- Born: November 1, 1933
- Died: August 5, 2001 (aged 67) Minsk, Belarus

= Viačasłaŭ Adamčyk =

Belarusian journalist and writer

Viačasłaŭ Uładzimieravič Adamčyk (Вячасла́ў Уладзі́міравіч Ада́мчык, Вячесла́в Влади́мирович Ада́мчик) (1 November 1933 – 5 August 2001) was a Belarusian journalist and writer.

He worked in the newspaper The Banner of Youth (1957–1958) and For the Return to their Homeland (1958–1960). He was then editor of the BSSR State Publishing House (1960–1962), and editor of the journalism magazine Polymya (1962–1963). He graduated from the higher literature courses at the Writers' Union in Moscow in 1965. He then worked for the magazine Nyoman (1965–1967), and was head of the editorial board of Polymya (1967–1969). He was deputy chief editor of the magazine Youth, where he worked from 1969 to 1977. He participated in the XXXVIII General Assembly of the United Nations in 1983.

He made his debut in 1952 with poetry, but his first story was published in 1957. He was the author of the collections of prose The Insider (1958), The Milky Way (1960), A Moment Flashes (1965), The Wild Dove (1972), Day Early Fall (1974).

== Biography ==
He was born into a peasant family in the village of Vorokomshchina (now in the Dzyatlava District, Grodno Region, Belarus).

He graduated from a 7-year school in Navayelnya (Dyatlovsky district) (1949). He worked as a loader at the Novelnya railway station and at the same time studied at evening school. In 1952-1957 he studied at the journalism department of the philological faculty of the Belarusian State University.
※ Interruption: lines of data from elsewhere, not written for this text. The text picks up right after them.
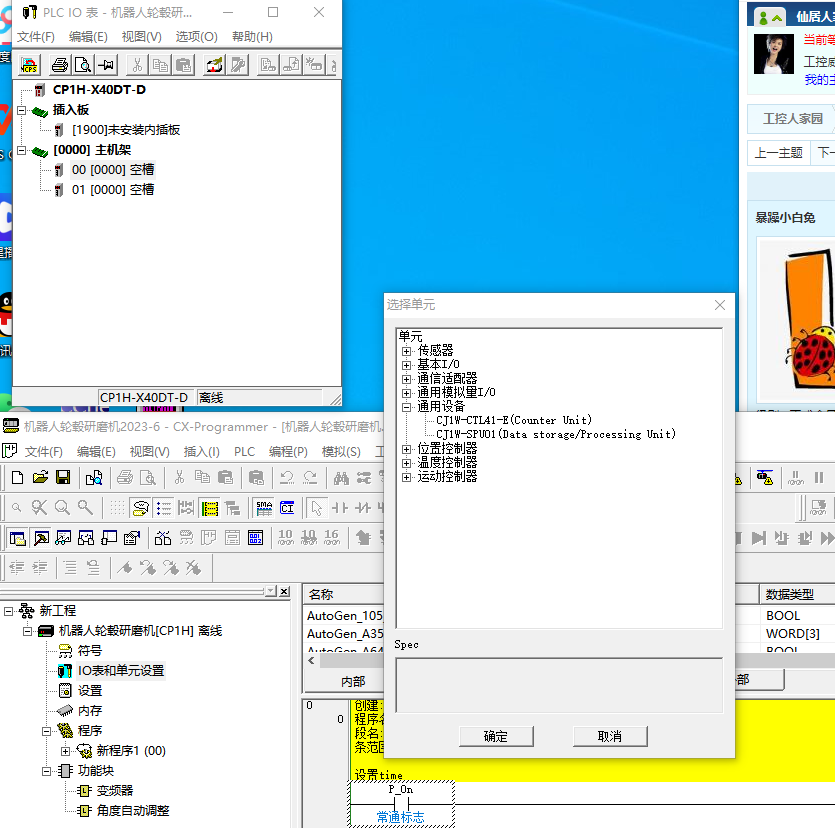The image size is (835, 828).
Task: Expand the 传感器 unit category
Action: point(407,351)
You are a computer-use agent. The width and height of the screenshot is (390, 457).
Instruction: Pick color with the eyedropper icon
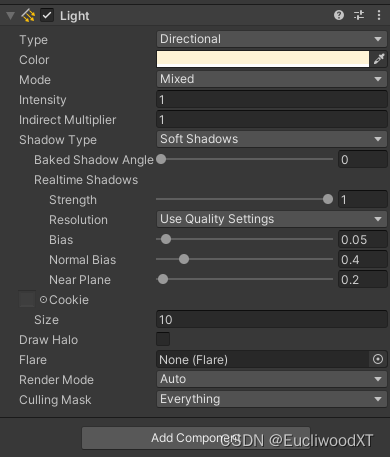[379, 59]

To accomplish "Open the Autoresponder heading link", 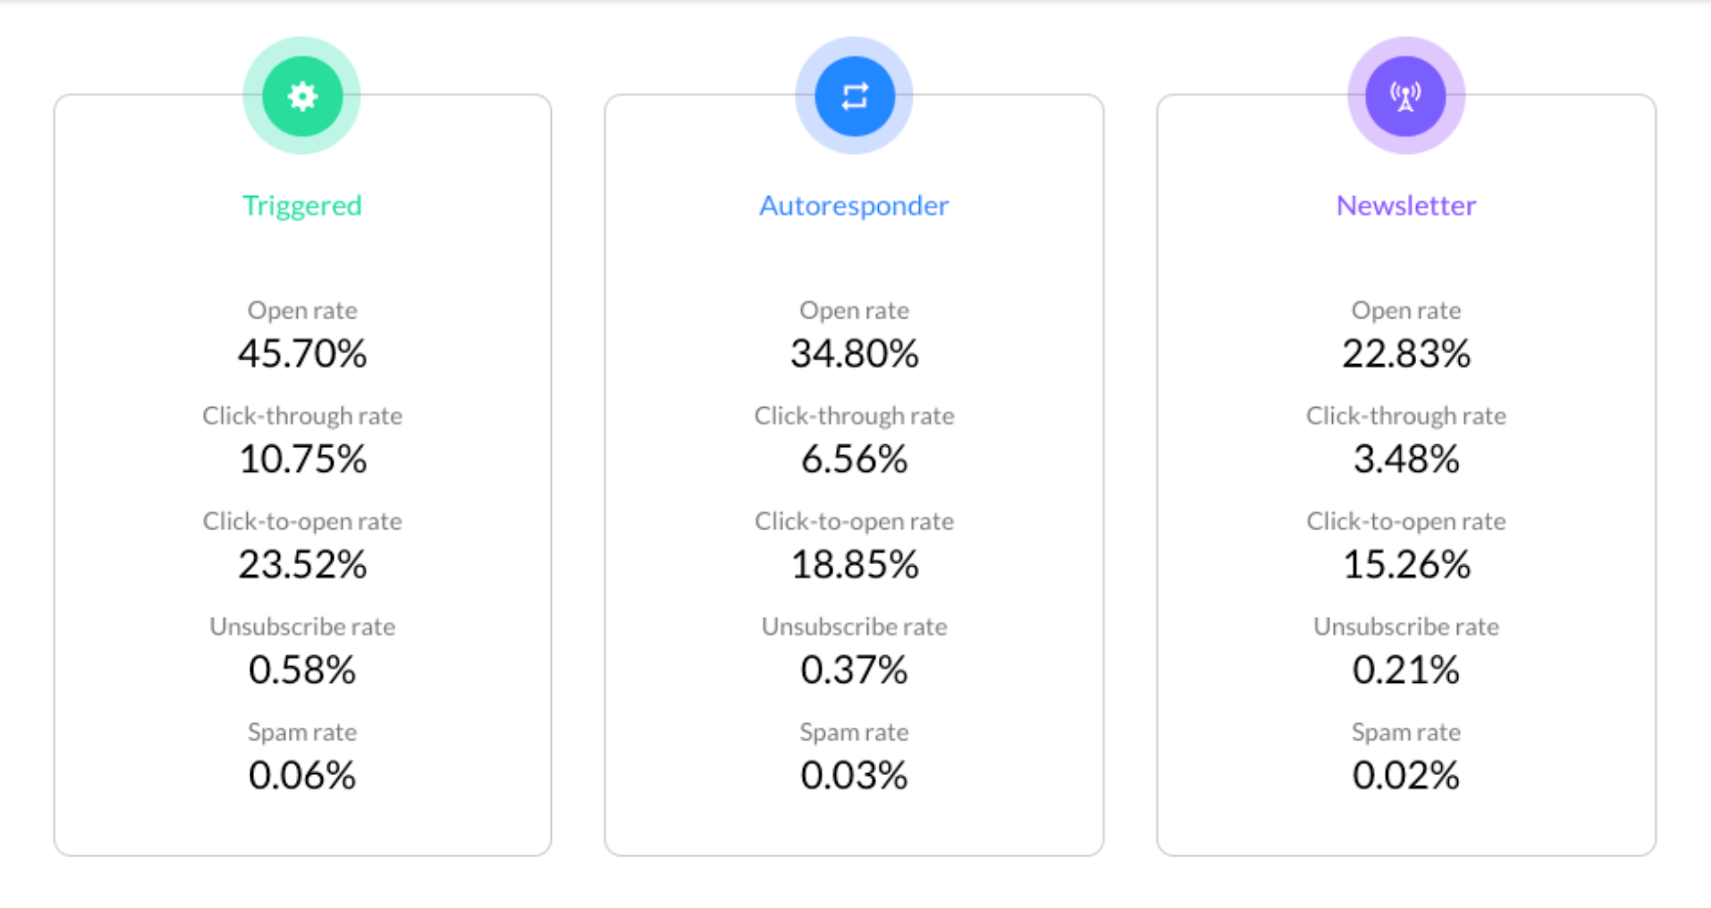I will [x=854, y=205].
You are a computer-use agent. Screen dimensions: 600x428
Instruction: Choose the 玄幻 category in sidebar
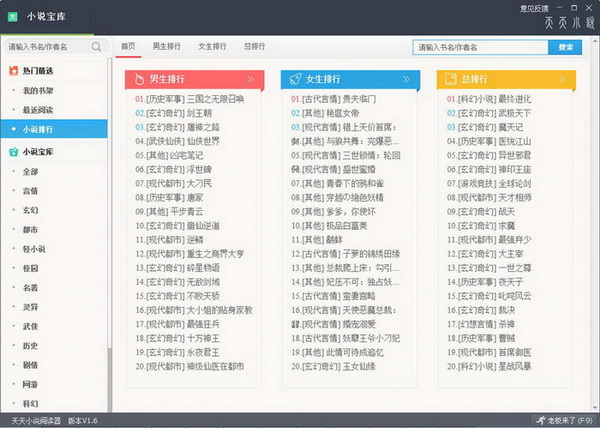31,210
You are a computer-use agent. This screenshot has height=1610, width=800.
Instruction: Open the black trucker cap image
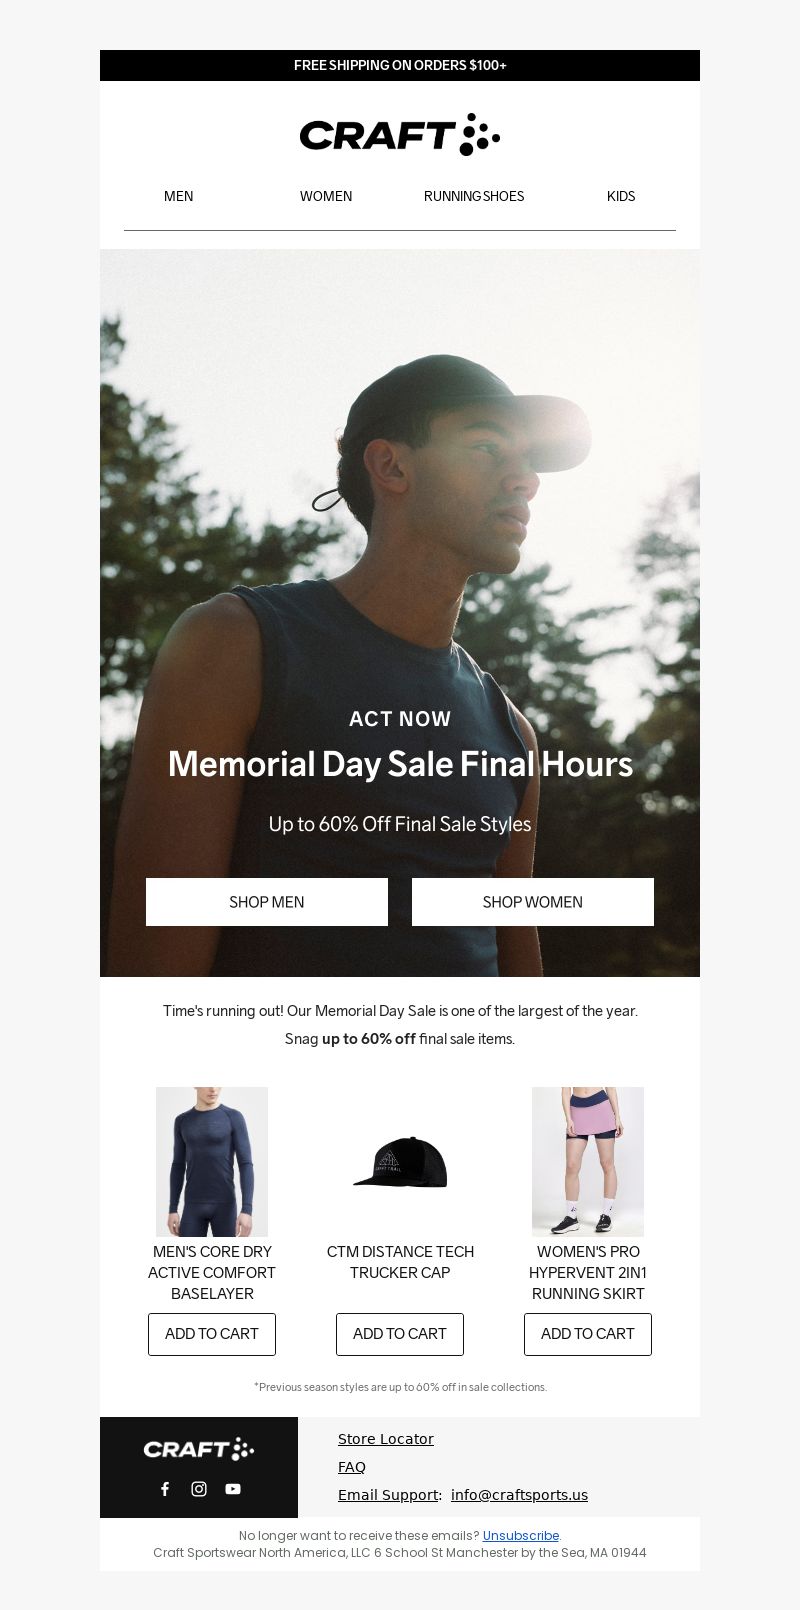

For some time, he lived in Dzyarzhynsk (Koidanovo) in the Minsk Region, where his son Vladimir (writer Adam Hlobus) was born.

He worked in the newspapers “The Banner of Youth” (1957-1958), “For the Return to their Homeland” (1958-1960), was the editor of the State Publishing House of the Belarusian SSR (1960-1962), editor of the journalism department of the literary magazine “Polymya” (1962-1963) .

He graduated from the Higher Literary Courses at the Union of Soviet Writers in Moscow (1965).

He worked as a literary employee of the magazine Nyoman (1965-1967), deputy editor of the magazine "Polymya" (1967-1969), editor of the prose department, deputy editor-in-chief of the magazine "Youth" (1969-1977), editor-in-chief of the stage workshop at the film studio "Belarusfilm" "(1977-1980), deputy editor-in-chief of the publishing house "Fiction" (1980-1982). Since 1982 - editor-in-chief of the "Byarozka" magazine.

He took part in the XXXVIII session of the UN General Assembly (1983).

He died on August 5, 2001 in Minsk. Sons: Adam Hlobus and Mirosław Adamczyk, Belarusian writers.